The U.S. will put $3.5 billion in Afghanistan’s central bank reserves under the control of a Swiss-based oversight board to pay for limited financial services in the country while ensuring the Taliban regime doesn’t get access to the money, the U.S. Treasury Department said.

The funds, which the U.S. froze after the Taliban takeover of Afghanistan last year, will be held at the Bank for International Settlements and distributed with the consent of a four-member board — one from the U.S., one from Switzerland and two Afghans not associated with the Taliban. 

The funding will support Afghanistan’s macroeconomic and financial stability, two senior Treasury officials told reporters on condition of anonymity. 

It will fund electricity payments and pay arrears at international financial institutions, but most of it will be set aside until the board decides that Afghanistan’s central bank has implemented money-laundering controls and has sufficient political independence.

The central bank, known as DAB, will have to demonstrate that it has expertise, independence and capacity to regulate inflation, among other metrics, the officials said. The Afghan members will be Anwar Ahady, the former Minister of Commerce and Industry and a former head of Afghanistan’s central bank, and Shah Mehrabi, a Maryland professor and former member of the central bank’s board, the people said.

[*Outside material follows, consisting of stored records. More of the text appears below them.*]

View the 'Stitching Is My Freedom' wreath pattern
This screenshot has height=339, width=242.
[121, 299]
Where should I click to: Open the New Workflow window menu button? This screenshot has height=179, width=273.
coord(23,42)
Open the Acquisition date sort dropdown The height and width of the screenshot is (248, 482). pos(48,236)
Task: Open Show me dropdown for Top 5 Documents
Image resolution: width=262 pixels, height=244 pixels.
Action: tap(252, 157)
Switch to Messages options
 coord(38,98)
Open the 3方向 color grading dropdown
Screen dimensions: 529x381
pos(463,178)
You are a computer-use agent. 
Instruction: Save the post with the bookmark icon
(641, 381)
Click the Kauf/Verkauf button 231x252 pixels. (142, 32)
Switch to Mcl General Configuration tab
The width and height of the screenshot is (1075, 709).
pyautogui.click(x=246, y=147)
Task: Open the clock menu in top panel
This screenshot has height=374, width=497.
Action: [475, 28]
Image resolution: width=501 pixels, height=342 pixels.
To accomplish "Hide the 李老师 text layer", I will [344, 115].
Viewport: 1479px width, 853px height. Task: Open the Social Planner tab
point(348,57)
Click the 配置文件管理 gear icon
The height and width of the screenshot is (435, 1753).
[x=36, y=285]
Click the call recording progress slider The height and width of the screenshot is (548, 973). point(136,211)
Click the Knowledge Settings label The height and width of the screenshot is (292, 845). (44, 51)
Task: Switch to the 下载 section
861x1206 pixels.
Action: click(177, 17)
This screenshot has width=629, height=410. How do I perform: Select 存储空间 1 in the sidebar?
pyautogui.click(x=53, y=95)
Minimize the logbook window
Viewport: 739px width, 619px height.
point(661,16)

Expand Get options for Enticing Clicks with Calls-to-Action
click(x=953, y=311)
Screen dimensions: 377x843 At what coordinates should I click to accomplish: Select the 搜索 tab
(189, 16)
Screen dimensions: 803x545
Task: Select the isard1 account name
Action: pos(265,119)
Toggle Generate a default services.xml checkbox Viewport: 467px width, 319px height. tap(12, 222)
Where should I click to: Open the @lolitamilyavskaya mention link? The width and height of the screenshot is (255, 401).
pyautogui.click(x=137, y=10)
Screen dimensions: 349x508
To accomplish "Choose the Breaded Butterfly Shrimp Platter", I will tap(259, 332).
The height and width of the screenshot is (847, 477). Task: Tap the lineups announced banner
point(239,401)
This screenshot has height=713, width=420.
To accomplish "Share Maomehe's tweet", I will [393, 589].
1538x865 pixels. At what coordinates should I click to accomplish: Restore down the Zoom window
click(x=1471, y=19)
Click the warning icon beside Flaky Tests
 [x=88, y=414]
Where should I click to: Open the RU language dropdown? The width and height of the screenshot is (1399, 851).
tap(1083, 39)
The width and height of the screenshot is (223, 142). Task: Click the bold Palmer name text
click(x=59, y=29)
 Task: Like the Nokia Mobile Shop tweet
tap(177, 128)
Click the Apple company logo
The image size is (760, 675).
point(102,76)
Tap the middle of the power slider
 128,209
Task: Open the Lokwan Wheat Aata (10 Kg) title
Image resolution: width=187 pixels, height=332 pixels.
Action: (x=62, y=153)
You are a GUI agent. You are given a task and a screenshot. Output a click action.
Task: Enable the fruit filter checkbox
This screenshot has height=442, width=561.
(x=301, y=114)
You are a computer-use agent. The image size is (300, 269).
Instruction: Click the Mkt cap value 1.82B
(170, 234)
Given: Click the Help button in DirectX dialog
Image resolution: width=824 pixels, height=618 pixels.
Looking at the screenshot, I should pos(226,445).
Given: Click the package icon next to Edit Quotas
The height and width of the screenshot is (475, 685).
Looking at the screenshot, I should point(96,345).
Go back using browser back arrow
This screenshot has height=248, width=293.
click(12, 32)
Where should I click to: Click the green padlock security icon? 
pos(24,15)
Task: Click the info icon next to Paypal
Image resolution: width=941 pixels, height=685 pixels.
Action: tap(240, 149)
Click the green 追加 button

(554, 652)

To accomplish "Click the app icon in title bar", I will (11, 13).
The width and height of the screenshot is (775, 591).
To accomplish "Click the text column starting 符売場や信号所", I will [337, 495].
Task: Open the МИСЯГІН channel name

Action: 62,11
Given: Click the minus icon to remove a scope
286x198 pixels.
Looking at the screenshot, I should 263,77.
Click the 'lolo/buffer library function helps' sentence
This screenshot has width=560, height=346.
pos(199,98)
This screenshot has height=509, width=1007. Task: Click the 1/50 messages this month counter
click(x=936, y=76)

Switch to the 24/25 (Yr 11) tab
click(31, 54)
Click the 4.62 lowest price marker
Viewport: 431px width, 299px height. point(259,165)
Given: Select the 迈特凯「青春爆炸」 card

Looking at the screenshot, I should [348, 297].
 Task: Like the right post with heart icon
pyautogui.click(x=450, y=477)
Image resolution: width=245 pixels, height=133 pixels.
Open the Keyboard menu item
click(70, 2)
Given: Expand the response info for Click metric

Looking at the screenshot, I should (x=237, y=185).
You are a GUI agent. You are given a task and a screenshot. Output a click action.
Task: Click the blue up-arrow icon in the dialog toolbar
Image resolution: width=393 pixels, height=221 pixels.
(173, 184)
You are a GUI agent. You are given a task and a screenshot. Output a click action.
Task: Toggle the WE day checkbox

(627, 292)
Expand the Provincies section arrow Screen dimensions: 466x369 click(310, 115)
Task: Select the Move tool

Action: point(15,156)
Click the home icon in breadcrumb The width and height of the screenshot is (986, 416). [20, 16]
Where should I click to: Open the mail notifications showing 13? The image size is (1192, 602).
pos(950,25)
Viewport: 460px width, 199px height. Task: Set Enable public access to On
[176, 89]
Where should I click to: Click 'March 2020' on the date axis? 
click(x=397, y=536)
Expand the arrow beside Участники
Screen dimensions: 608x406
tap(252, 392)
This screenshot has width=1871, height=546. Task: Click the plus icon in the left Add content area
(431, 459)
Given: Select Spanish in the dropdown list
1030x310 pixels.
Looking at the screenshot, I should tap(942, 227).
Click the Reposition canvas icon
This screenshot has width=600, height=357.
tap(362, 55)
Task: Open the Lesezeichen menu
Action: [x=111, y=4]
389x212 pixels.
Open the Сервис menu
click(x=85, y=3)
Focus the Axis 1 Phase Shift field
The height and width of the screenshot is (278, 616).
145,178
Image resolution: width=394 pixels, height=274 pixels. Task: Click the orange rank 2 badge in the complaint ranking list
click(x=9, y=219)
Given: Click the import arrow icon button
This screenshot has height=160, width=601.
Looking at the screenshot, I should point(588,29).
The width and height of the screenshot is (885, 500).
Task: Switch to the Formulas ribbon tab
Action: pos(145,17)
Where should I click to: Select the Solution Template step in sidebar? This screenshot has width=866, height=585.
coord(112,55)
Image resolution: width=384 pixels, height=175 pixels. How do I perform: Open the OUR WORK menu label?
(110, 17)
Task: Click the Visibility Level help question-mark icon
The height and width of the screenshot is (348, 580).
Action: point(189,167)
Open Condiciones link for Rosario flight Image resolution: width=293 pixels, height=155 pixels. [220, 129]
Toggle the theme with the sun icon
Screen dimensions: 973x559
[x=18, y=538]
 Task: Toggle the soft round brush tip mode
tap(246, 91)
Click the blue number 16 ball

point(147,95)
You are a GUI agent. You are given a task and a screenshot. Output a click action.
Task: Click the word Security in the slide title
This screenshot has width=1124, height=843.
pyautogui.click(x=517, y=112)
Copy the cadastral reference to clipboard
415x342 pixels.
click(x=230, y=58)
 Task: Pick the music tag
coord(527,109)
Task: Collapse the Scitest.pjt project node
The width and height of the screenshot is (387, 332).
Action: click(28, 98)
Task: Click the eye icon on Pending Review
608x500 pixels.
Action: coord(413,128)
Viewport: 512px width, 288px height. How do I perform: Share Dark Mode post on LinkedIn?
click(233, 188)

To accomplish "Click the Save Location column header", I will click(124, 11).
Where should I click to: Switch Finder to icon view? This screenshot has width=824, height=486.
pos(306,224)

The arrangement has been under discussion since President Joe Biden signed an executive order earlier this year setting aside half of the $7 billion in DAB funds held by U.S. institutions “for the benefit of the Afghan people.” Talks with the Taliban over the money stalled after the U.S. killed al-Qaeda leader Ayman al-Zawahiri in a drone strike, accusing the Taliban of sheltering the terrorist leader.

The remaining $3.5 billion is tied up in a federal court case involving the victims of the Sept. 11 attacks.

The U.S. will continue what one of the officials described as pragmatic engagement with the Taliban over how to use the money, but with no formal role for the group in the arrangement. If DAB and the Taliban stay current on payments to creditors, they could become eligible for $1 billion in international development funds from the International Monetary Fund, one of the officials said.